Say we clone this in /app/postgres. We navigate there and then issue:

./configure --with-llvm

We need the --with-llvm flag as otherwise JIT compilation will not be available. Assuming this succeeds, the next step is to build Postgres with:

make -j4

We then execute the following commands. As I said earlier, we need sudo access. The easiest way is to log in as root, which is what we do below. If you can't do su, but your user is still in the sudoers, you can always add sudo in front of every command. Moreover, you don't have to add a new user called postgres. You can do all the other commands and use your user (e.g., stef) for me. The only limitation is that in this case, your user should not be root, because Postgres cannot be run from the root user for security reasons.

su
make install
adduser postgres
mkdir -p /usr/local/pgsql/data
chown postgres /usr/local/pgsql/data

We start by getting root access which we need for the following steps. We first install what we built. Then, we create the postgres user because Postgres can't run as root (for security reasons). At this step you will be asked to create a password and enter some other information. Normally you want a good password, but for this exploration you can use something simple like "a". Finally, we create the directory that Postgres will use to store all its files and make postgres its owner since this user will start the Postgres processes. We follow up with these commands:

su - postgres
/usr/local/pgsql/bin/initdb -D /usr/local/pgsql/data

Now we use the postgres user to basically simply initiate the Postgres engine. Up to now we've been following the Postgres documentation on how to build and run Postgres from source. At this point, however, we will deviate from it because I find this method easier for iteration. Instead of starting Postgres as a background process, we will start directly as a normal executable. So, in the same terminal in which we have logged in as postgres we issue this:

/usr/local/pgsql/bin/postgres -D /usr/local/pgsql/data

Now, we leave this terminal running on the side. The benefit of this is it will show us any log on the terminal, which can be useful for iteration. Now, in a new terminal, we first of all create a database for our experiments:

/usr/local/pgsql/bin/createdb test

Now we can connect to this database with the following. If you did not create a postgres user earlier, you should omit -U postgres.
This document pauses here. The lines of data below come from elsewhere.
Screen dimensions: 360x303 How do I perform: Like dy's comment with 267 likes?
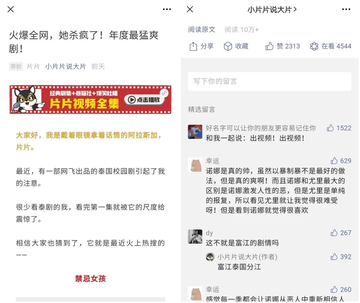[x=334, y=233]

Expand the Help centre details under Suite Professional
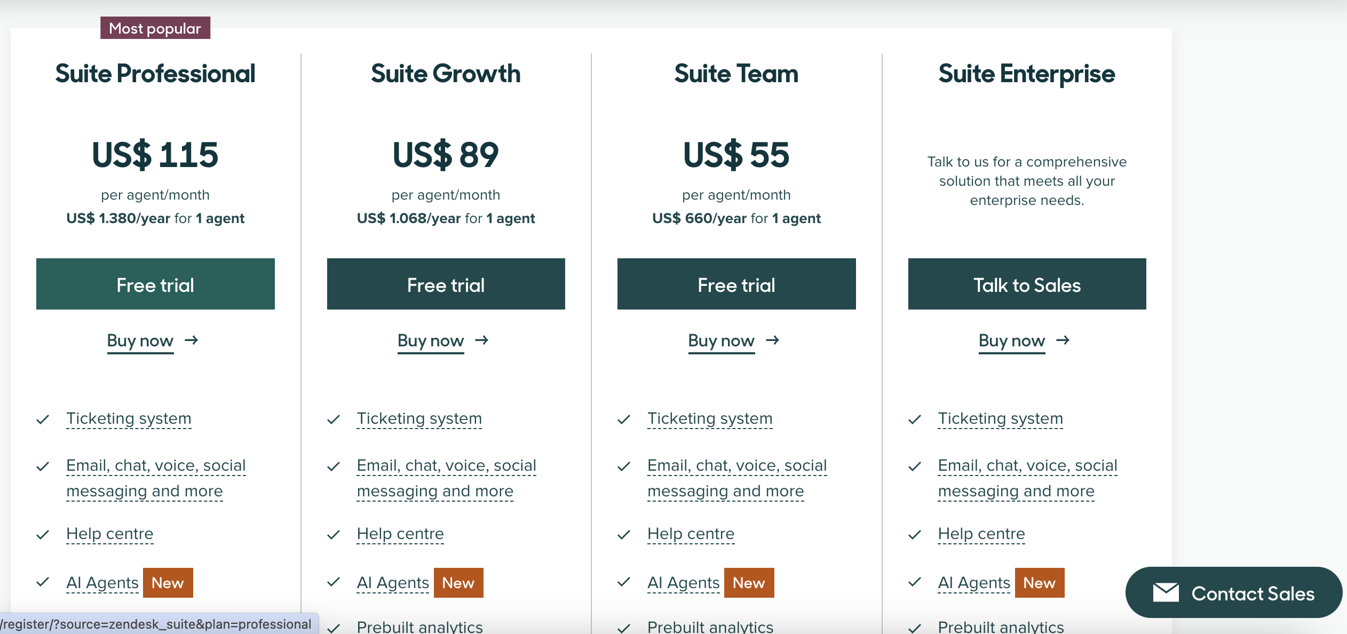(109, 534)
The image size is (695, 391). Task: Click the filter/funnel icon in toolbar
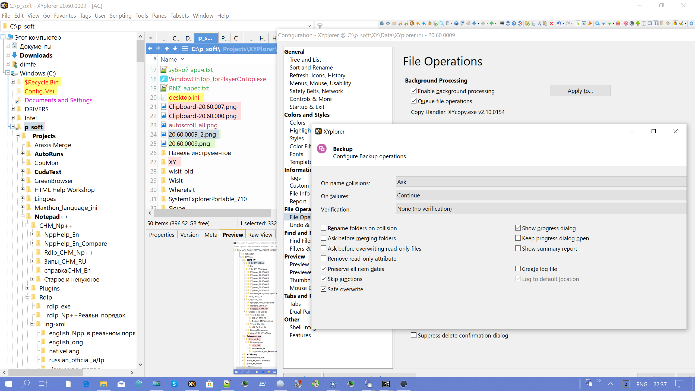point(320,26)
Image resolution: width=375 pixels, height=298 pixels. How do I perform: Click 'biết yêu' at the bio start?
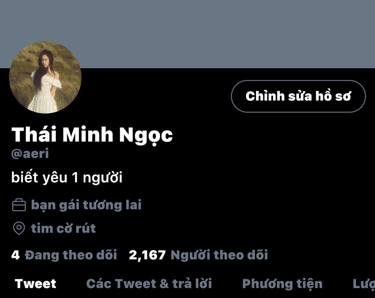(39, 178)
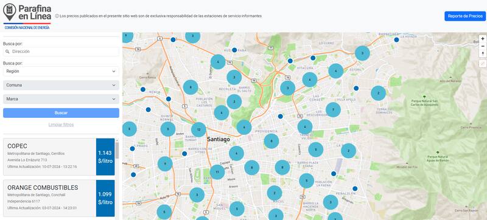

/usr/local/pgsql/bin/psql -U postgres -d test

At this point, the setup is basically done. We can start executing queries. But here's how my iteration cycle looks like. For starters, I have 3 terminals: (1) postgres terminal, (2) psql terminal, (3) make terminal. In the postgres terminal I am logged in as postgres and I have the postgres executable running. The psql terminal, which is what we'll use in the rest of this article, is the user-facing terminal. Here we just execute our queries, insert data into the database, etc. Here I'm logged in as root in Docker. Finally, I have the make terminal only to hit make install when I make a change. So, an iteration looks like this: After making the change to the Postgres code, I first stop postgres with Ctrl+C in terminal (1), I hit make in terminal (3), I then restart postgres in (1), and I execute queries in (2) to see the changes.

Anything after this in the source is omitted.